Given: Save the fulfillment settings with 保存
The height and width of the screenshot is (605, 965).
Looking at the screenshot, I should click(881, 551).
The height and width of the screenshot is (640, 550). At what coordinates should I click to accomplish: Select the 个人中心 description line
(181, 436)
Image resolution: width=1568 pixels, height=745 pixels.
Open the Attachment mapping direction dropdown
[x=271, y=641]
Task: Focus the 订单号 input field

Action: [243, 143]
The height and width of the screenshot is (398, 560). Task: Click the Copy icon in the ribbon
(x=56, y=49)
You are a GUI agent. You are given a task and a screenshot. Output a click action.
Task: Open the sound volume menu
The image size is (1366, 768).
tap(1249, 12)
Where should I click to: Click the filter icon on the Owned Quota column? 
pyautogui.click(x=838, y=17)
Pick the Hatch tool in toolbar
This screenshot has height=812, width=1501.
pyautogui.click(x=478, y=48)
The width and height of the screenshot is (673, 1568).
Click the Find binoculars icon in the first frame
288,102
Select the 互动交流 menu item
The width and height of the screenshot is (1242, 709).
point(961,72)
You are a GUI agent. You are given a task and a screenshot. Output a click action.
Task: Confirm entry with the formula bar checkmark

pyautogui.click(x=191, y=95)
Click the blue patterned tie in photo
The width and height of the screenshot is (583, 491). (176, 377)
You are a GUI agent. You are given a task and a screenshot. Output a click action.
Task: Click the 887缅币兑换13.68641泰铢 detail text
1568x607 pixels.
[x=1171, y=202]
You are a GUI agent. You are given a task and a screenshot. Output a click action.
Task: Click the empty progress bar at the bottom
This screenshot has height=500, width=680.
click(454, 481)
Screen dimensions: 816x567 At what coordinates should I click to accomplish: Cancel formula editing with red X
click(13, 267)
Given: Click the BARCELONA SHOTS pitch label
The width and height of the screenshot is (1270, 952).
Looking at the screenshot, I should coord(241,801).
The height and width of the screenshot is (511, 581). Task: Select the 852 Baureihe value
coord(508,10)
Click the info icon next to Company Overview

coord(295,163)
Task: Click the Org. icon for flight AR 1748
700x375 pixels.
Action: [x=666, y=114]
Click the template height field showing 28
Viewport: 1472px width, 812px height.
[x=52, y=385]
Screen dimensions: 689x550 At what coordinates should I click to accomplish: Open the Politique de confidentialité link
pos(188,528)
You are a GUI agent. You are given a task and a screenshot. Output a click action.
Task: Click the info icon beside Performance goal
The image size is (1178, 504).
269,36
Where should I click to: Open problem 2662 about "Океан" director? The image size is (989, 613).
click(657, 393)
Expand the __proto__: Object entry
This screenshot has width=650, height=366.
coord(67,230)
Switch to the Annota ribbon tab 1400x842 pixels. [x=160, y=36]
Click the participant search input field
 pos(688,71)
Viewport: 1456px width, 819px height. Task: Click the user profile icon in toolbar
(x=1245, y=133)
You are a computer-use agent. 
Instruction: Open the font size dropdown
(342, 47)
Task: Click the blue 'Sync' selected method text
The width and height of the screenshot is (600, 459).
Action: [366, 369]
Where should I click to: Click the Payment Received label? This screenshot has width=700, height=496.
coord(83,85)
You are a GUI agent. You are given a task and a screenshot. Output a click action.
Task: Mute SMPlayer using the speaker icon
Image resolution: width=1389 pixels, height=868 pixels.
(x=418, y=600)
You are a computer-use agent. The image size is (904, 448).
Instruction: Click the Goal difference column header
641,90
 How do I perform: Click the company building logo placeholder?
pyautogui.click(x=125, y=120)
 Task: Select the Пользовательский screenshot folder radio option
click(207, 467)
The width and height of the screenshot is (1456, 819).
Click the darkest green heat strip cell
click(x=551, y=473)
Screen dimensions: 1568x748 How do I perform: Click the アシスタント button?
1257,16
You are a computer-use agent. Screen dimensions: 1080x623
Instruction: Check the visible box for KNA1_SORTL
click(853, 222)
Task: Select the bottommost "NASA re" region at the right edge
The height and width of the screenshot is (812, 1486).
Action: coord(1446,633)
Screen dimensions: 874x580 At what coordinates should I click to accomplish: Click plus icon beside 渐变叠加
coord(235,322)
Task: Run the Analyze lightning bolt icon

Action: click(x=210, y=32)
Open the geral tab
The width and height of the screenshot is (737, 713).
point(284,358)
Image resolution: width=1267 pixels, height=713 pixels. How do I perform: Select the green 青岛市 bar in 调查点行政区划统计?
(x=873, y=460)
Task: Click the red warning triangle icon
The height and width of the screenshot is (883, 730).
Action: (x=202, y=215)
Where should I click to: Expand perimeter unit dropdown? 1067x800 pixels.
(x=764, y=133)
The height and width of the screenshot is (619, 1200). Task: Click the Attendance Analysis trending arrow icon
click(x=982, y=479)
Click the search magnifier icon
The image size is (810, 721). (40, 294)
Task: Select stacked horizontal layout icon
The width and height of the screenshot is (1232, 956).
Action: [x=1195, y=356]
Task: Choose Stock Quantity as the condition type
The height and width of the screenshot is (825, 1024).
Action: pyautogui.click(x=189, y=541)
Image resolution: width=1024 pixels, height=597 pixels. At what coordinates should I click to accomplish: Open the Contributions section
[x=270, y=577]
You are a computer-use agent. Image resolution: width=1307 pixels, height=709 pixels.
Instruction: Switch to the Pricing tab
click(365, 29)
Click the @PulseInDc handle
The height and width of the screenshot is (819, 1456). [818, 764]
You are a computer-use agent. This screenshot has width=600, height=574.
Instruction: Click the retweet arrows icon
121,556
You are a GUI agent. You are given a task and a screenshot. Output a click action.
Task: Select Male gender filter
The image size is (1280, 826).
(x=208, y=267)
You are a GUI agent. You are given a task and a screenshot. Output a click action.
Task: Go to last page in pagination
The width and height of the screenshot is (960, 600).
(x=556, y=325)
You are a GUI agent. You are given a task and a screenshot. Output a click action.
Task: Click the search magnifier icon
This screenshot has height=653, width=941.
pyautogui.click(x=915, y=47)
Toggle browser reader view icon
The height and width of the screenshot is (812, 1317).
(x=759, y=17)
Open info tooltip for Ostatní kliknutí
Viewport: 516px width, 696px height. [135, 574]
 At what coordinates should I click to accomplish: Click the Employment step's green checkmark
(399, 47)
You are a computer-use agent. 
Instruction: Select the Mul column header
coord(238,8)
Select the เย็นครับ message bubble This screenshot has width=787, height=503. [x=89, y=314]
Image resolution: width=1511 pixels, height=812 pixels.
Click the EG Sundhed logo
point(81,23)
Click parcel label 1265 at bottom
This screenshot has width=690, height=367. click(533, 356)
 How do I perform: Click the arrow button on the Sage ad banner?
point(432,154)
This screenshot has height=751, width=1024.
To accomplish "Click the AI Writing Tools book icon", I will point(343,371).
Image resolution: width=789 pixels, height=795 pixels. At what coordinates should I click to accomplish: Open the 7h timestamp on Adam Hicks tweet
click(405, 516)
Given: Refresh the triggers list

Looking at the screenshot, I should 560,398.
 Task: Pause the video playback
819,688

------------------------------------

● **Exercise prompt**
The records above should be reproduced in full, exactly as they read.

● **Answer box**
Given: Save the fulfillment settings with 保存
The height and width of the screenshot is (605, 965).
Looking at the screenshot, I should click(881, 551).
The height and width of the screenshot is (640, 550). At what coordinates should I click to accomplish: Select the 个人中心 description line
(181, 436)
Image resolution: width=1568 pixels, height=745 pixels.
Open the Attachment mapping direction dropdown
[x=271, y=641]
Task: Focus the 订单号 input field

Action: [243, 143]
The height and width of the screenshot is (398, 560). Task: Click the Copy icon in the ribbon
(x=56, y=49)
You are a GUI agent. You are given a task and a screenshot. Output a click action.
Task: Open the sound volume menu
The image size is (1366, 768).
tap(1249, 12)
Where should I click to: Click the filter icon on the Owned Quota column? 
pyautogui.click(x=838, y=17)
Pick the Hatch tool in toolbar
This screenshot has height=812, width=1501.
pyautogui.click(x=478, y=48)
The width and height of the screenshot is (673, 1568).
Click the Find binoculars icon in the first frame
288,102
Select the 互动交流 menu item
The width and height of the screenshot is (1242, 709).
point(961,72)
You are a GUI agent. You are given a task and a screenshot. Output a click action.
Task: Confirm entry with the formula bar checkmark

pyautogui.click(x=191, y=95)
Click the blue patterned tie in photo
The width and height of the screenshot is (583, 491). (176, 377)
You are a GUI agent. You are given a task and a screenshot. Output a click action.
Task: Click the 887缅币兑换13.68641泰铢 detail text
1568x607 pixels.
[x=1171, y=202]
You are a GUI agent. You are given a task and a screenshot. Output a click action.
Task: Click the empty progress bar at the bottom
This screenshot has height=500, width=680.
click(454, 481)
Screen dimensions: 816x567 At what coordinates should I click to accomplish: Cancel formula editing with red X
click(13, 267)
Given: Click the BARCELONA SHOTS pitch label
The width and height of the screenshot is (1270, 952).
Looking at the screenshot, I should coord(241,801).
The height and width of the screenshot is (511, 581). Task: Select the 852 Baureihe value
coord(508,10)
Click the info icon next to Company Overview

coord(295,163)
Task: Click the Org. icon for flight AR 1748
700x375 pixels.
Action: [x=666, y=114]
Click the template height field showing 28
Viewport: 1472px width, 812px height.
[x=52, y=385]
Screen dimensions: 689x550 At what coordinates should I click to accomplish: Open the Politique de confidentialité link
pos(188,528)
You are a GUI agent. You are given a task and a screenshot. Output a click action.
Task: Click the info icon beside Performance goal
The image size is (1178, 504).
269,36
Where should I click to: Open problem 2662 about "Океан" director? The image size is (989, 613).
click(657, 393)
Expand the __proto__: Object entry
This screenshot has width=650, height=366.
coord(67,230)
Switch to the Annota ribbon tab 1400x842 pixels. [x=160, y=36]
Click the participant search input field
 pos(688,71)
Viewport: 1456px width, 819px height. Task: Click the user profile icon in toolbar
(x=1245, y=133)
You are a computer-use agent. 
Instruction: Open the font size dropdown
(342, 47)
Task: Click the blue 'Sync' selected method text
The width and height of the screenshot is (600, 459).
Action: [366, 369]
Where should I click to: Click the Payment Received label? This screenshot has width=700, height=496.
coord(83,85)
You are a GUI agent. You are given a task and a screenshot. Output a click action.
Task: Mute SMPlayer using the speaker icon
Image resolution: width=1389 pixels, height=868 pixels.
(x=418, y=600)
You are a computer-use agent. The image size is (904, 448).
Instruction: Click the Goal difference column header
641,90
 How do I perform: Click the company building logo placeholder?
pyautogui.click(x=125, y=120)
 Task: Select the Пользовательский screenshot folder radio option
click(207, 467)
The width and height of the screenshot is (1456, 819).
Click the darkest green heat strip cell
click(x=551, y=473)
Screen dimensions: 1568x748 How do I perform: Click the アシスタント button?
1257,16
You are a computer-use agent. Screen dimensions: 1080x623
Instruction: Check the visible box for KNA1_SORTL
click(853, 222)
Task: Select the bottommost "NASA re" region at the right edge
The height and width of the screenshot is (812, 1486).
Action: coord(1446,633)
Screen dimensions: 874x580 At what coordinates should I click to accomplish: Click plus icon beside 渐变叠加
coord(235,322)
Task: Run the Analyze lightning bolt icon

Action: click(x=210, y=32)
Open the geral tab
The width and height of the screenshot is (737, 713).
point(284,358)
Image resolution: width=1267 pixels, height=713 pixels. How do I perform: Select the green 青岛市 bar in 调查点行政区划统计?
(x=873, y=460)
Task: Click the red warning triangle icon
The height and width of the screenshot is (883, 730).
Action: (x=202, y=215)
Where should I click to: Expand perimeter unit dropdown? 1067x800 pixels.
(x=764, y=133)
The height and width of the screenshot is (619, 1200). Task: Click the Attendance Analysis trending arrow icon
click(x=982, y=479)
Click the search magnifier icon
The image size is (810, 721). (40, 294)
Task: Select stacked horizontal layout icon
The width and height of the screenshot is (1232, 956).
Action: [x=1195, y=356]
Task: Choose Stock Quantity as the condition type
The height and width of the screenshot is (825, 1024).
Action: pyautogui.click(x=189, y=541)
Image resolution: width=1024 pixels, height=597 pixels. At what coordinates should I click to accomplish: Open the Contributions section
[x=270, y=577]
You are a computer-use agent. Image resolution: width=1307 pixels, height=709 pixels.
Instruction: Switch to the Pricing tab
click(365, 29)
Click the @PulseInDc handle
The height and width of the screenshot is (819, 1456). [818, 764]
You are a computer-use agent. This screenshot has width=600, height=574.
Instruction: Click the retweet arrows icon
121,556
You are a GUI agent. You are given a task and a screenshot. Output a click action.
Task: Select Male gender filter
The image size is (1280, 826).
(x=208, y=267)
You are a GUI agent. You are given a task and a screenshot. Output a click action.
Task: Go to last page in pagination
The width and height of the screenshot is (960, 600).
(x=556, y=325)
You are a GUI agent. You are given a task and a screenshot. Output a click action.
Task: Click the search magnifier icon
This screenshot has height=653, width=941.
pyautogui.click(x=915, y=47)
Toggle browser reader view icon
The height and width of the screenshot is (812, 1317).
(x=759, y=17)
Open info tooltip for Ostatní kliknutí
Viewport: 516px width, 696px height. [135, 574]
 At what coordinates should I click to accomplish: Click the Employment step's green checkmark
(399, 47)
You are a computer-use agent. 
Instruction: Select the Mul column header
coord(238,8)
Select the เย็นครับ message bubble This screenshot has width=787, height=503. [x=89, y=314]
Image resolution: width=1511 pixels, height=812 pixels.
Click the EG Sundhed logo
point(81,23)
Click parcel label 1265 at bottom
This screenshot has width=690, height=367. click(533, 356)
 How do I perform: Click the arrow button on the Sage ad banner?
point(432,154)
This screenshot has height=751, width=1024.
To accomplish "Click the AI Writing Tools book icon", I will point(343,371).
Image resolution: width=789 pixels, height=795 pixels. At what coordinates should I click to accomplish: Open the 7h timestamp on Adam Hicks tweet
click(405, 516)
Given: Refresh the triggers list

Looking at the screenshot, I should 560,398.
 Task: Pause the video playback
819,688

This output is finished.